Introduction to PySpark Part 1 – Creating DataFrames and Reading Data from Files
This is the first part in a series I’m putting together as an introduction to PySpark. I find myself looking up a lot as reference so I’ve put this together as a kind of cheatsheet for myself and hopefully it helps others too.

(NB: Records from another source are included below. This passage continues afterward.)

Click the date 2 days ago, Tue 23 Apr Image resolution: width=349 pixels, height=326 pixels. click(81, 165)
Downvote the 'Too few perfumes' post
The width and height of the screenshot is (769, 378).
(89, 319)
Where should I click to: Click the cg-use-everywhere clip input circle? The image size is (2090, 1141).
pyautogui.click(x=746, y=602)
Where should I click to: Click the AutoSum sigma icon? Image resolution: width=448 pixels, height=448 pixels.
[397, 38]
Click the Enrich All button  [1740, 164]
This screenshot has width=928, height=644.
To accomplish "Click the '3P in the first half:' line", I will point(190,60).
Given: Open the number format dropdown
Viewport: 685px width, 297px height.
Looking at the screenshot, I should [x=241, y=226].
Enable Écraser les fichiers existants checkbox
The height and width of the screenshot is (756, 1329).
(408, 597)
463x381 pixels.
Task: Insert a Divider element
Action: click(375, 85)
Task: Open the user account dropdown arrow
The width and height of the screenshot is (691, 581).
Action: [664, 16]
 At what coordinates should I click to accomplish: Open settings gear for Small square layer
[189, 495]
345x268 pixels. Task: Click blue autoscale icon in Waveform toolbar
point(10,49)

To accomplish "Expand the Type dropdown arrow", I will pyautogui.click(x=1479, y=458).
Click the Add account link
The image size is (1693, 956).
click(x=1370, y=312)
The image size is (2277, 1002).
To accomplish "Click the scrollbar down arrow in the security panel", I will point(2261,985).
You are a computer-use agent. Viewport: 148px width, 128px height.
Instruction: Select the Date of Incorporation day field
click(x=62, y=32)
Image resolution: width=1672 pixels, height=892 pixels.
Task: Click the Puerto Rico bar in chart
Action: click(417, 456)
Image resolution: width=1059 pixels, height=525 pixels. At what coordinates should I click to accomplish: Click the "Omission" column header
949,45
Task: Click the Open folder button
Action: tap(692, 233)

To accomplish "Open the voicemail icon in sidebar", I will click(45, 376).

The other parts of this blog post series can be found here:
- Part 1 – Creating Data Frames and Reading Data from Files
- Part 2 – Selecting, Filtering and Sorting Data
- Part 3 – Adding, Updating and Removing Columns
- Part 4 – Summarising Data
- Part 5 – Aggregating Data
The entire table of contents across these posts is here:
- Part 1 – Creating DataFrames and Reading Data from Files
- Creating a DataFrame
- Reading CSV Files as DataFrames
- Reading JSON Files as DataFrames
- Reading Parquet Files as DataFrames
- Reading Data from a SQL DB
- Part 2 – Selecting, Filtering and Sorting Data
- Selecting Columns
- Filtering Rows
- Chaining Conditions
- String Matching
- Matching against a list
- Not (~)
- Filtering on Nulls
- Dropping Duplicates
- Sorting Data
- Part 3 – Adding, Updating and Removing Columns
- Adding Columns
- Summing Two Columns
- expr for Cumulative Sum
- Other Arithmetic Operators
- String Concatenation
- Updating Columns
- Renaming Columns
- Casting Columns
- When…Otherwise
- UDFs
- Filling Nulls
- Removing Columns
- Adding Columns
- Part 4 – Summarising Data
- Summary Statistics (Describe)
- Getting Column max, min, mean, stdev
- Getting Column quantiles
- Counting Rows and Distinct values
- Part 5 – Aggregating Data
- GroupBy
- Pivot
- Windowing
- Time Series Aggregation
- Aggregation
- Windowing
- Joining DataFrames
- Concatenating DataFrames using Union
Creating a DataFrame
Processing of data on Spark is done using a data structure known as a DataFrame and a python API is provided for interacting with these data structures – PySpark. Those familiar with pandas and R will be comfortable working with DataFrames though there are some differences. For example, unlike a pandas DataFrame, you don’t have an index of rows as well as columns that you can access to select particular rows as Series objects. However, like a pandas DataFrame, we can index on column names and each column must be of a single data type.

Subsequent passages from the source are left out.